In The Real Palestinian Refugee Crisis, which was published in the May 2014 issue of The Tower Magazine, Asaf Romirowsky wrote:

For over six decades, the United Nations Relief and Works Agency for Palestine Refugees in the Near East has been a unique and uniquely troubled institution. It has unilaterally redefined the international definition of a refugee, expanded its mandate to include the construction of a massive social welfare and employment system, made itself the basis of at least one economy and an essential part of another, and allowed itself to become part of several terrorist movements, some dedicated to the destruction of a UN member state. Rather than being part of any conceivable solution, in other words, UNRWA sustains the problem it was supposed to help solve.

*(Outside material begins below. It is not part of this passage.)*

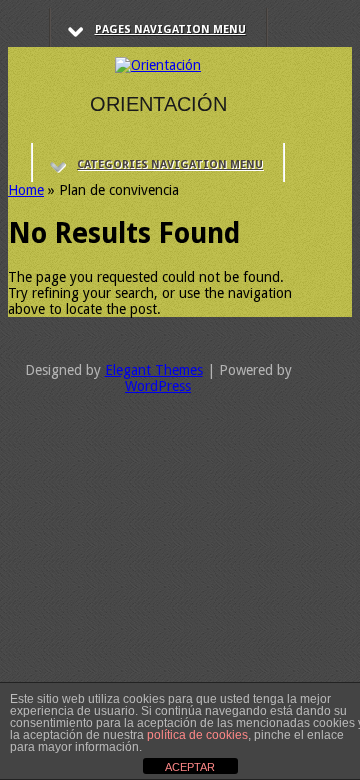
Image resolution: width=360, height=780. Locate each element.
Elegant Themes (154, 370)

But more than anything else, UNRWA is the institutional foundation of one of the most persistent obstacles to peace in the Middle East. In its relentless defense of its own unique definition of a Palestinian refugee and its complete refusal to reconsider its demand for the “right of return,” it buttresses and perpetuates the Palestinians’ eternal sense of victimhood and the refugees’ narrative. This narrative accepts no responsibility whatsoever for the refugee problem, blaming it entirely on Israel, regardless of the decisions and actions of Palestinians and their leaders.